LeetCode-Surrounded Regions[BFS搜索Java&Python]

Surrounded Regions

Given a 2D board containing 'X' and 'O', capture all regions surrounded by 'X'.

A region is captured by flipping all 'O's into 'X's in that surrounded region.

例如:

输入:
X X X X
X O O X
X X O X
X O X X
输出:
X X X X
X X X X
X X X X
X O X X

分析:

典型的BFS题目。遍历每个字符,如果是“O”,则从当前字符开始BFS遍历,如果周围也是“O”则加入当前遍历的队列,知道遍历完所有相邻的“O”,于此同时,判断每个O是否是被包围的,只有由一个O是没有被包围的,则当前遍历的O的集合都是没有被包围的,因为这些O都是相连的。

当然,此题使用DFS也可以,只是测试数据过大,提交时StackOverFlow.

Java代码:

public class Solution {
public static void solve(char[][] board) {
		Queue<Integer> queue = new LinkedList<Integer>();
		if (board == null || board.length == 0)
			return;
		int m = board.length;
		int n = board[0].length;
		boolean visited[][] = new boolean[m][n];
		int dir[][] = { { 1, 0 }, { -1, 0 }, { 0, 1 }, { 0, -1 } };
		for (int i = 0; i < m; i++) {
			for (int j = 0; j < n; j++) {

				//以下是标准的BFS搜索,用visitedPoints记录访问的O
				if (board[i][j] == 'O' && !visited[i][j]) {
					boolean surounned = true;
					List<Integer> visitedPoints = new ArrayList<Integer>();
					queue.add(i * n + j);
					visited[i][j] = true;
					while (queue.size() > 0) {
						int point = queue.poll();
						visitedPoints.add(point);
						int x = point/n;
						int y = point%n;
						for (int k = 0; k < 4; k++) {
							int nextx = x + dir[k][0];
							int nexty = y + dir[k][1];
							if (nextx >= 0 && nextx < m && nexty >= 0 && nexty < n) {
								if (board[nextx][nexty] == 'O' && !visited[nextx][nexty])

» 操作要求
请把上面这段关于 Surrounded Regions 题解的节选照抄一段，从含有“public class Solution”的字句开始，抄到“board.length == 0)”为止。

» 所供数据
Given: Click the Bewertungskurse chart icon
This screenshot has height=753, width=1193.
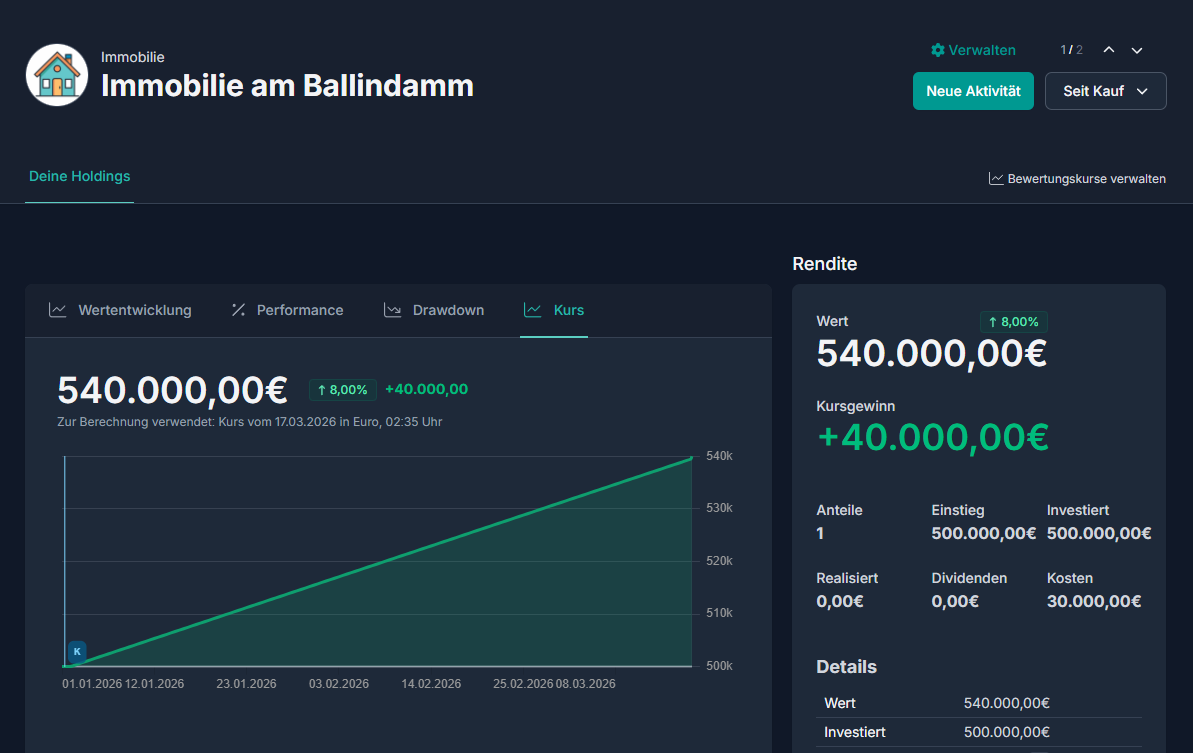Looking at the screenshot, I should [996, 179].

» 最终结果
public class Solution {
public static void solve(char[][] board) {
		Queue<Integer> queue = new LinkedList<Integer>();
		if (board == null || board.length == 0)